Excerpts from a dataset
....
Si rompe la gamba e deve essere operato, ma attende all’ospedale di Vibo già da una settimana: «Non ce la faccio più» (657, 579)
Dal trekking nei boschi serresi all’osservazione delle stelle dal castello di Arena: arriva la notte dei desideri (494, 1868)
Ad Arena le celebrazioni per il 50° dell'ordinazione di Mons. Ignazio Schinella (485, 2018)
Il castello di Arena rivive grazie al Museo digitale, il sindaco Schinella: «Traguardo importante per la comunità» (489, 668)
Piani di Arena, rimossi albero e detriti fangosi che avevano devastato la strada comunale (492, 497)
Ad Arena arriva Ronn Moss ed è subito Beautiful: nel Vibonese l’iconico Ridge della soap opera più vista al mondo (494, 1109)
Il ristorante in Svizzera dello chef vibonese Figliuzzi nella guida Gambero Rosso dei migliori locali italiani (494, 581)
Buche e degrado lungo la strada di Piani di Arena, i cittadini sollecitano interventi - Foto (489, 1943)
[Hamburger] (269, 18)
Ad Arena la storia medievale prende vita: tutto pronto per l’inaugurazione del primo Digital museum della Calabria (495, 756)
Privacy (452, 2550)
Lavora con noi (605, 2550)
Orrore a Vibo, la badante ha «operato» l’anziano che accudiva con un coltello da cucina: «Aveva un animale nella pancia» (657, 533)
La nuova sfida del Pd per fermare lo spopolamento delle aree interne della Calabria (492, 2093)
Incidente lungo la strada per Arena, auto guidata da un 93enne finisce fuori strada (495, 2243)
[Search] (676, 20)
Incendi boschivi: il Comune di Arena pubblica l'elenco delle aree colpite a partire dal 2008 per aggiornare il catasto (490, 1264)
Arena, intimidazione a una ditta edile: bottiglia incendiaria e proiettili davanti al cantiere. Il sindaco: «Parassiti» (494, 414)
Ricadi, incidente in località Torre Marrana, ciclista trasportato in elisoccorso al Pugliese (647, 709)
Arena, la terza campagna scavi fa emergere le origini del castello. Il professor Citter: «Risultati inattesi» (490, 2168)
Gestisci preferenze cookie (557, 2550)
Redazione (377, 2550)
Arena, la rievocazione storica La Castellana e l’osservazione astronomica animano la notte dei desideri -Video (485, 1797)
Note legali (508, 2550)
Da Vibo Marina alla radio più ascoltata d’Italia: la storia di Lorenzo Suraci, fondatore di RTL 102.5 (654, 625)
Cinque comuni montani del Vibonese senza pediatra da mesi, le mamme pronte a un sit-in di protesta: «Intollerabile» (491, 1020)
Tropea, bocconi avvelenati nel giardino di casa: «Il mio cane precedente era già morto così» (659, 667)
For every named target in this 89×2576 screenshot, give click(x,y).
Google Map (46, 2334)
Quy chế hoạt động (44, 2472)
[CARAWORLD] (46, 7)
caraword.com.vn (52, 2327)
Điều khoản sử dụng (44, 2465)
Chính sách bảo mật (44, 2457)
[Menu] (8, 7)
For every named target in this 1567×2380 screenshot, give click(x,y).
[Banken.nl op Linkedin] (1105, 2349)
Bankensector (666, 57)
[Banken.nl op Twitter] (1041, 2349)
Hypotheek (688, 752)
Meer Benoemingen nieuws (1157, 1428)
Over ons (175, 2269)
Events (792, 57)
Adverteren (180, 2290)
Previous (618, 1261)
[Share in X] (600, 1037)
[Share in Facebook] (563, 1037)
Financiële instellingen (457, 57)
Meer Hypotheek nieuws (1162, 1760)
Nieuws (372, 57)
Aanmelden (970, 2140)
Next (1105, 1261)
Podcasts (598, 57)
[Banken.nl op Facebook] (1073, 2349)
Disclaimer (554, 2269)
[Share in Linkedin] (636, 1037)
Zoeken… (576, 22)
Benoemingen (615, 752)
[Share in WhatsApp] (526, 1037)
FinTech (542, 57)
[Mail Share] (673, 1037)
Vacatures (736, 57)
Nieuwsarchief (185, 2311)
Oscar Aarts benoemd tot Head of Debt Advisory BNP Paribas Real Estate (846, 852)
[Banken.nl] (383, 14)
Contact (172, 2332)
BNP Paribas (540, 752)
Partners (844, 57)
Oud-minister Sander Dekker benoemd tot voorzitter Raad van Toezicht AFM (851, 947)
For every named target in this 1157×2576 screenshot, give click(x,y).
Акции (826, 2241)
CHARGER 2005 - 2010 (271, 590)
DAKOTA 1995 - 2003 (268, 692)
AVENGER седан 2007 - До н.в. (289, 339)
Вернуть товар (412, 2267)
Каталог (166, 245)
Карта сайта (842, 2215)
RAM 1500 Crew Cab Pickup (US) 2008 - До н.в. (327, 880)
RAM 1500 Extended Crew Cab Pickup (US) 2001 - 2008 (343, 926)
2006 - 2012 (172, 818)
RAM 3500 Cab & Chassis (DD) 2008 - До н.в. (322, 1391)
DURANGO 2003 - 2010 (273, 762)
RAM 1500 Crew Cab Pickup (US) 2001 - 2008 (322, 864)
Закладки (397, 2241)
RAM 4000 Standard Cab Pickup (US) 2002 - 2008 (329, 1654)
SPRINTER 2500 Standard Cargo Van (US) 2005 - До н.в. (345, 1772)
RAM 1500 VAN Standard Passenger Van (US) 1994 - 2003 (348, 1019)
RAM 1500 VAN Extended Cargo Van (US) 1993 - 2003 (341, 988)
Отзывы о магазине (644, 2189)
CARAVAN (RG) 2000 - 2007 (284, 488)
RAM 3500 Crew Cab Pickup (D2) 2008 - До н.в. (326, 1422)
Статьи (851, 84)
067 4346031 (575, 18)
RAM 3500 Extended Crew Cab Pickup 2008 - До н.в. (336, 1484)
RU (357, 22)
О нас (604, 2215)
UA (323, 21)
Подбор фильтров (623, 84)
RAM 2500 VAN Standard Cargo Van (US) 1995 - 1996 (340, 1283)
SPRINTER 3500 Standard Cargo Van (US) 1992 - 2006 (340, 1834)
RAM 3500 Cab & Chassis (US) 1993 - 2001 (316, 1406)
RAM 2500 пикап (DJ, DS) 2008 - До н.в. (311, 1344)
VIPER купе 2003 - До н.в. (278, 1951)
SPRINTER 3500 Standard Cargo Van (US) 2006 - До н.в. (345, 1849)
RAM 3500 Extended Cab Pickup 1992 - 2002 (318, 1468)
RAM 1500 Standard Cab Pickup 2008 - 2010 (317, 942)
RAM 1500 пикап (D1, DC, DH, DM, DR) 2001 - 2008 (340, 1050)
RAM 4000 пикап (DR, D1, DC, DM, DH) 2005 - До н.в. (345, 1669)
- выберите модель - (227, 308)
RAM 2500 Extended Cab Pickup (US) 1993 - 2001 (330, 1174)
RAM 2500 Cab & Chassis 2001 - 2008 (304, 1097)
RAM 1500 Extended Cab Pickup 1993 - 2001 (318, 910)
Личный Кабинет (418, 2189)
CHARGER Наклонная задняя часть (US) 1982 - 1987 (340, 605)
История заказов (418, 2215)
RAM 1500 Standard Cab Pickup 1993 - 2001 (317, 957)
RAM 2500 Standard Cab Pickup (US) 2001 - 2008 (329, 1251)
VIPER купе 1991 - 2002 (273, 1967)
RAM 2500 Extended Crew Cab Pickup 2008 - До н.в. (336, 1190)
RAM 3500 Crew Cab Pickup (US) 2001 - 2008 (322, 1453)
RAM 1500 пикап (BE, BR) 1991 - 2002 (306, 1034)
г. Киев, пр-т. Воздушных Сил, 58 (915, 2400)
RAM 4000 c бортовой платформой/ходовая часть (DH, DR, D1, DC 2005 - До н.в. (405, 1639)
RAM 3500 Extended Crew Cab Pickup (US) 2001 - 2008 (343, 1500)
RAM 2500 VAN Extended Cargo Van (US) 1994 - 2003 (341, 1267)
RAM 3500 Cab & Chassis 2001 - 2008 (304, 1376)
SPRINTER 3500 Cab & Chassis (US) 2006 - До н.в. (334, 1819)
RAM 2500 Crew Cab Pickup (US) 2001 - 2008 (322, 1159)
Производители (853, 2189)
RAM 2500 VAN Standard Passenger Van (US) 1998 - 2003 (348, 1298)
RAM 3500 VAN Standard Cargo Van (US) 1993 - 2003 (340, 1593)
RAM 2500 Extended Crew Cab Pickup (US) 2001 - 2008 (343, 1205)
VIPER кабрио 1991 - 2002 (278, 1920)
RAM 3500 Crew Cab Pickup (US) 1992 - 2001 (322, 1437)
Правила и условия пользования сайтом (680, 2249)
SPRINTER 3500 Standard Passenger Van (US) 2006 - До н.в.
....
## Problem to solve
Where in the records does the string "arriva" appear? Copy every line that has it.

## Solution to this problem
Dal trekking nei boschi serresi all’osservazione delle stelle dal castello di Arena: arriva la notte dei desideri (494, 1868)
Ad Arena arriva Ronn Moss ed è subito Beautiful: nel Vibonese l’iconico Ridge della soap opera più vista al mondo (494, 1109)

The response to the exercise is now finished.